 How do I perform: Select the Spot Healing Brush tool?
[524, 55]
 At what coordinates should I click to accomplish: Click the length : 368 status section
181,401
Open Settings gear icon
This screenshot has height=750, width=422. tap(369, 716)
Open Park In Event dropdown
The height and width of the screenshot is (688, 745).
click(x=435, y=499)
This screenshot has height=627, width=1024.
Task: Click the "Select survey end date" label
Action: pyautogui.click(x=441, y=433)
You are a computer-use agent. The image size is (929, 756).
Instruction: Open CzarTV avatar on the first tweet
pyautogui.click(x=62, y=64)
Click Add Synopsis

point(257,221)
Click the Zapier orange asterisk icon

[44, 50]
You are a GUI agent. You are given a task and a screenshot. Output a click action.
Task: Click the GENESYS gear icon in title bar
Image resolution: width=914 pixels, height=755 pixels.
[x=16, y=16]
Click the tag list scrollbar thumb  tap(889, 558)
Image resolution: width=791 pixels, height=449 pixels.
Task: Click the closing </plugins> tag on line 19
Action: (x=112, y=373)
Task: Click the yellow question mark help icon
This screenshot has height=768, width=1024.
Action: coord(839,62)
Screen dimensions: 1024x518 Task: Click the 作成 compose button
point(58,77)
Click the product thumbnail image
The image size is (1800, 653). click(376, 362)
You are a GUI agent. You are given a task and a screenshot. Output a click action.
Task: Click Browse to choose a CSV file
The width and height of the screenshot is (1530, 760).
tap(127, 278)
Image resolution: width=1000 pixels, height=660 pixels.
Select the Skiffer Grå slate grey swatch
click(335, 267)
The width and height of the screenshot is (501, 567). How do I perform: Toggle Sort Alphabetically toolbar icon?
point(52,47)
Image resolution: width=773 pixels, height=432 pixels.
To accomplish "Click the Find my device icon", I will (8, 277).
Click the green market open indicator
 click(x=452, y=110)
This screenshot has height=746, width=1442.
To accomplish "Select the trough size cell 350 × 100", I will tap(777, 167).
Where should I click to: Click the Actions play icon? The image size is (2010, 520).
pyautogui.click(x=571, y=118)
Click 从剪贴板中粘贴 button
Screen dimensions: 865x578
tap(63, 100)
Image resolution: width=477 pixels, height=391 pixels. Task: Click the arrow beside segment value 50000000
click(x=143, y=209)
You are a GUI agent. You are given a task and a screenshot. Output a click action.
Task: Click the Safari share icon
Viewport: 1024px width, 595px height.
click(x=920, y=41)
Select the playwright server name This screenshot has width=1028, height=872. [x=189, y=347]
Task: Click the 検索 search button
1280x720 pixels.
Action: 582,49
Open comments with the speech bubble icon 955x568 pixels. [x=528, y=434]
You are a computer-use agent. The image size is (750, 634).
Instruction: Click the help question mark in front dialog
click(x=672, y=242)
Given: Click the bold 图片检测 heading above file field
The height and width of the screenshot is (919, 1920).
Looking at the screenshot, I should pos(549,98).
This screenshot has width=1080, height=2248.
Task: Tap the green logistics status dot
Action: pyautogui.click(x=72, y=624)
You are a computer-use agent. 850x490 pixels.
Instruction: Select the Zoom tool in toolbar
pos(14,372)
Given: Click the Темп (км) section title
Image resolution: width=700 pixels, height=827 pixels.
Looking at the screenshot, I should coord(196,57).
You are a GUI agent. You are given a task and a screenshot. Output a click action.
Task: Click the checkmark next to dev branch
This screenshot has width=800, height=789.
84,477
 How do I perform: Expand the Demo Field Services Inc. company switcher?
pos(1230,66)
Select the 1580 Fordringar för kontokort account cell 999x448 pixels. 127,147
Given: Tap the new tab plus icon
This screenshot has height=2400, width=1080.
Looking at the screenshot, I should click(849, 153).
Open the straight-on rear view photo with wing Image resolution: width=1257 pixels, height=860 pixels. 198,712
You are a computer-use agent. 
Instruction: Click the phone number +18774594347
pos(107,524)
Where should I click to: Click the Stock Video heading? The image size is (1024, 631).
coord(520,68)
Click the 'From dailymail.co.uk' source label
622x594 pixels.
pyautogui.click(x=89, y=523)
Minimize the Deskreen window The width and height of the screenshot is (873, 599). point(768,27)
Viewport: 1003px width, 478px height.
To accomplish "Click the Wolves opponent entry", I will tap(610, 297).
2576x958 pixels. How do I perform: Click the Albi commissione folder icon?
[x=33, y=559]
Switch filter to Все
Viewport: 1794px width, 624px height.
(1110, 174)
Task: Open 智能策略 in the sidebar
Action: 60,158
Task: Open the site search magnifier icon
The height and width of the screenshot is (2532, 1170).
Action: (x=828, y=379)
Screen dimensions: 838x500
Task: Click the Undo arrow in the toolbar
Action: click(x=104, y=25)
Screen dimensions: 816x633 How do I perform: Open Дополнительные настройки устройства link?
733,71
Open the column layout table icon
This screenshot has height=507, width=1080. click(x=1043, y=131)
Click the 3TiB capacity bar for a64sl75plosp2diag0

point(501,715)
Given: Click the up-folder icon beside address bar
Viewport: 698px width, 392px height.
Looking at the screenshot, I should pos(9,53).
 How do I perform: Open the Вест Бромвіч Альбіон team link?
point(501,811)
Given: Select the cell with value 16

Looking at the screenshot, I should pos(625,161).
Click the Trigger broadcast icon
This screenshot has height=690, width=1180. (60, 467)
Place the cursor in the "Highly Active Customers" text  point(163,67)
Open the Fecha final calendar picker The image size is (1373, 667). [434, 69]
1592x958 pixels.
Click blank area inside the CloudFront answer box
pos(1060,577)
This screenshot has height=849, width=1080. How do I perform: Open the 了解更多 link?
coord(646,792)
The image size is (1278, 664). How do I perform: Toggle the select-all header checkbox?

--------------------------------------------------

YOUR OBJECTIVE
Please copy the data in full, character for character.

TASK RESULT
 How do I perform: Select the Spot Healing Brush tool?
[524, 55]
 At what coordinates should I click to accomplish: Click the length : 368 status section
181,401
Open Settings gear icon
This screenshot has height=750, width=422. tap(369, 716)
Open Park In Event dropdown
The height and width of the screenshot is (688, 745).
click(x=435, y=499)
This screenshot has height=627, width=1024.
Task: Click the "Select survey end date" label
Action: pyautogui.click(x=441, y=433)
You are a computer-use agent. The image size is (929, 756).
Instruction: Open CzarTV avatar on the first tweet
pyautogui.click(x=62, y=64)
Click Add Synopsis

point(257,221)
Click the Zapier orange asterisk icon

[44, 50]
You are a GUI agent. You are given a task and a screenshot. Output a click action.
Task: Click the GENESYS gear icon in title bar
Image resolution: width=914 pixels, height=755 pixels.
[x=16, y=16]
Click the tag list scrollbar thumb  tap(889, 558)
Image resolution: width=791 pixels, height=449 pixels.
Task: Click the closing </plugins> tag on line 19
Action: (x=112, y=373)
Task: Click the yellow question mark help icon
This screenshot has height=768, width=1024.
Action: coord(839,62)
Screen dimensions: 1024x518 Task: Click the 作成 compose button
point(58,77)
Click the product thumbnail image
The image size is (1800, 653). click(376, 362)
You are a GUI agent. You are given a task and a screenshot. Output a click action.
Task: Click Browse to choose a CSV file
The width and height of the screenshot is (1530, 760).
tap(127, 278)
Image resolution: width=1000 pixels, height=660 pixels.
Select the Skiffer Grå slate grey swatch
click(335, 267)
The width and height of the screenshot is (501, 567). How do I perform: Toggle Sort Alphabetically toolbar icon?
point(52,47)
Image resolution: width=773 pixels, height=432 pixels.
To accomplish "Click the Find my device icon", I will (8, 277).
Click the green market open indicator
 click(x=452, y=110)
This screenshot has height=746, width=1442.
To accomplish "Select the trough size cell 350 × 100", I will tap(777, 167).
Where should I click to: Click the Actions play icon? The image size is (2010, 520).
pyautogui.click(x=571, y=118)
Click 从剪贴板中粘贴 button
Screen dimensions: 865x578
tap(63, 100)
Image resolution: width=477 pixels, height=391 pixels. Task: Click the arrow beside segment value 50000000
click(x=143, y=209)
You are a GUI agent. You are given a task and a screenshot. Output a click action.
Task: Click the Safari share icon
Viewport: 1024px width, 595px height.
click(x=920, y=41)
Select the playwright server name This screenshot has width=1028, height=872. [x=189, y=347]
Task: Click the 検索 search button
1280x720 pixels.
Action: 582,49
Open comments with the speech bubble icon 955x568 pixels. [x=528, y=434]
You are a computer-use agent. The image size is (750, 634).
Instruction: Click the help question mark in front dialog
click(x=672, y=242)
Given: Click the bold 图片检测 heading above file field
The height and width of the screenshot is (919, 1920).
Looking at the screenshot, I should pos(549,98).
This screenshot has width=1080, height=2248.
Task: Tap the green logistics status dot
Action: pyautogui.click(x=72, y=624)
You are a computer-use agent. 850x490 pixels.
Instruction: Select the Zoom tool in toolbar
pos(14,372)
Given: Click the Темп (км) section title
Image resolution: width=700 pixels, height=827 pixels.
Looking at the screenshot, I should coord(196,57).
You are a GUI agent. You are given a task and a screenshot. Output a click action.
Task: Click the checkmark next to dev branch
This screenshot has width=800, height=789.
84,477
 How do I perform: Expand the Demo Field Services Inc. company switcher?
pos(1230,66)
Select the 1580 Fordringar för kontokort account cell 999x448 pixels. 127,147
Given: Tap the new tab plus icon
This screenshot has height=2400, width=1080.
Looking at the screenshot, I should click(849, 153).
Open the straight-on rear view photo with wing Image resolution: width=1257 pixels, height=860 pixels. 198,712
You are a computer-use agent. 
Instruction: Click the phone number +18774594347
pos(107,524)
Where should I click to: Click the Stock Video heading? The image size is (1024, 631).
coord(520,68)
Click the 'From dailymail.co.uk' source label
622x594 pixels.
pyautogui.click(x=89, y=523)
Minimize the Deskreen window The width and height of the screenshot is (873, 599). point(768,27)
Viewport: 1003px width, 478px height.
To accomplish "Click the Wolves opponent entry", I will tap(610, 297).
2576x958 pixels. How do I perform: Click the Albi commissione folder icon?
[x=33, y=559]
Switch filter to Все
Viewport: 1794px width, 624px height.
(1110, 174)
Task: Open 智能策略 in the sidebar
Action: 60,158
Task: Open the site search magnifier icon
The height and width of the screenshot is (2532, 1170).
Action: (x=828, y=379)
Screen dimensions: 838x500
Task: Click the Undo arrow in the toolbar
Action: click(x=104, y=25)
Screen dimensions: 816x633 How do I perform: Open Дополнительные настройки устройства link?
733,71
Open the column layout table icon
This screenshot has height=507, width=1080. click(x=1043, y=131)
Click the 3TiB capacity bar for a64sl75plosp2diag0

point(501,715)
Given: Click the up-folder icon beside address bar
Viewport: 698px width, 392px height.
Looking at the screenshot, I should pos(9,53).
 How do I perform: Open the Вест Бромвіч Альбіон team link?
point(501,811)
Given: Select the cell with value 16

Looking at the screenshot, I should pos(625,161).
Click the Trigger broadcast icon
This screenshot has height=690, width=1180. (60, 467)
Place the cursor in the "Highly Active Customers" text  point(163,67)
Open the Fecha final calendar picker The image size is (1373, 667). [434, 69]
1592x958 pixels.
Click blank area inside the CloudFront answer box
pos(1060,577)
This screenshot has height=849, width=1080. How do I perform: Open the 了解更多 link?
coord(646,792)
The image size is (1278, 664). How do I perform: Toggle the select-all header checkbox?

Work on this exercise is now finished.